**TEXT PASSAGE**
━━━━━━━━━━━━━━━━━━━━

The Jewish Hogwarts has Fallen: A Eulogy for the Klau Library

[The rare book room in the old Klau Library]


This entry I take a pause from my topical writing about Jewish esoteric and aboriginal traditions to indulge in a personal memory.

This past month I returned to my yeshiva, Hebrew Union College in Cincinnati, the oldest Jewish seminary in the Americas. This campus was also home to the Klau Library, the largest Jewish library in the Americas. Alas, Klau (as I knew it) is no more. All I found on my visit was an I-beam skeleton. The building I loved was gone, part of a multi-million dollar renovation.

Now the old Klau was no gem, architecturally speaking. Though much of HUC was built in a 19th Century collegial style - all bricks, staircases, and crenellated roofs - the exterior of the Klau was a featureless modernist cube. But the interior, well, it was my Hogwarts. Claustrophobic, under lit stacks, creaky old-fashioned elevators. Tired, well-worn study carrels lining the walls. Little windowless research spaces with designations like the "Midrash room" and the "Cuneiform room." Klau not only had a mysterious rare book room, but it even had a second, secret library within a library - the Friedus catalog. The enlightened few students knew that even if a book was checked out from the main collection, if that book had been produced before 1969, there would likely be a forgotten copy available in the obsolete but still existent Friedus collection. Honestly, though I attended HUC well into the age of personal computers, it would have come as no surprise to find the Klau staff at high writing desks, diligently laboring over their quill pens and ink wells, or setting type on a press.

━━━━━━━━━━━━━━━━━━━━

**SUPPLIED MATERIAL**
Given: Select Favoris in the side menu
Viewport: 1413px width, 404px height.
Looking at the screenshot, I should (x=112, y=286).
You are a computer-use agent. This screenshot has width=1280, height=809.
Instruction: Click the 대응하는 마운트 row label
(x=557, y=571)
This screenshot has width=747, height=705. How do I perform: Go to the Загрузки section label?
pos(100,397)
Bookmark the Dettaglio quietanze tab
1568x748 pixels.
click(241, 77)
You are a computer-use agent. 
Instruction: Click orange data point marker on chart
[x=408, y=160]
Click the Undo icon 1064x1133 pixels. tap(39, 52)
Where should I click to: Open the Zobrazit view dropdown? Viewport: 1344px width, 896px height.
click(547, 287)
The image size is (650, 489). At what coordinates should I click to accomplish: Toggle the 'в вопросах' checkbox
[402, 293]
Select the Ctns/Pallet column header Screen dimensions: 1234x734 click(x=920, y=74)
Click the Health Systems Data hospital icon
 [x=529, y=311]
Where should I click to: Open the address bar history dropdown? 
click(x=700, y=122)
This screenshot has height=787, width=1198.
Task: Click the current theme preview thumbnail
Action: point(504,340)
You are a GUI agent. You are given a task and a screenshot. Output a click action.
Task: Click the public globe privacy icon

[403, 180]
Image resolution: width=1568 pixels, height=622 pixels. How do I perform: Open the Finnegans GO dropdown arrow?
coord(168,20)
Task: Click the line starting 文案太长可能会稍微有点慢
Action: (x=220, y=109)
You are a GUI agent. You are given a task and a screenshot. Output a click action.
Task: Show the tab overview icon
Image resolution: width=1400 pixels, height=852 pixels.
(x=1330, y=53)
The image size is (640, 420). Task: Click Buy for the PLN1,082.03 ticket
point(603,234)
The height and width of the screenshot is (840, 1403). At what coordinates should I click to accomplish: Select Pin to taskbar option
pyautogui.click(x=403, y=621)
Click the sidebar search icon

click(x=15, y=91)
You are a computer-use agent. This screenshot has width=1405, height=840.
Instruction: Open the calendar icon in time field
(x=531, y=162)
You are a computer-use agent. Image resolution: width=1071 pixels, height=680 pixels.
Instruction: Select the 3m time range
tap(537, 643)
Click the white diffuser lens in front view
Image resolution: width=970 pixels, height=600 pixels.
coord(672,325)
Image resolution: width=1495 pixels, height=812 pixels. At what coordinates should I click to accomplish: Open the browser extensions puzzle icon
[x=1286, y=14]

━━━━━━━━━━━━━━━━━━━━

**TO DO**
**1.** Answer these questions from the eulogy for the Klau Library:
(a) Which institution is described as the oldest Jewish seminary in the Americas?
(b) What did the writer find on the recent visit in place of the old building?
(c) A book produced before which year would likely have a forgotten copy in the Friedus collection?
**2.** Write out the stretch of the records from the line containing "You are a computer-use agent. Image" through the end of the records, swapping "time range" for "date range" and leaving all else unchanged.

**ANSWERS FOR THE EXERCISE**
**1.**
(a) Hebrew Union College in Cincinnati
(b) An I-beam skeleton
(c) 1969

**2.**
You are a computer-use agent. Image resolution: width=1071 pixels, height=680 pixels.
Instruction: Select the 3m date range
tap(537, 643)
Click the white diffuser lens in front view
Image resolution: width=970 pixels, height=600 pixels.
coord(672,325)
Image resolution: width=1495 pixels, height=812 pixels. At what coordinates should I click to accomplish: Open the browser extensions puzzle icon
[x=1286, y=14]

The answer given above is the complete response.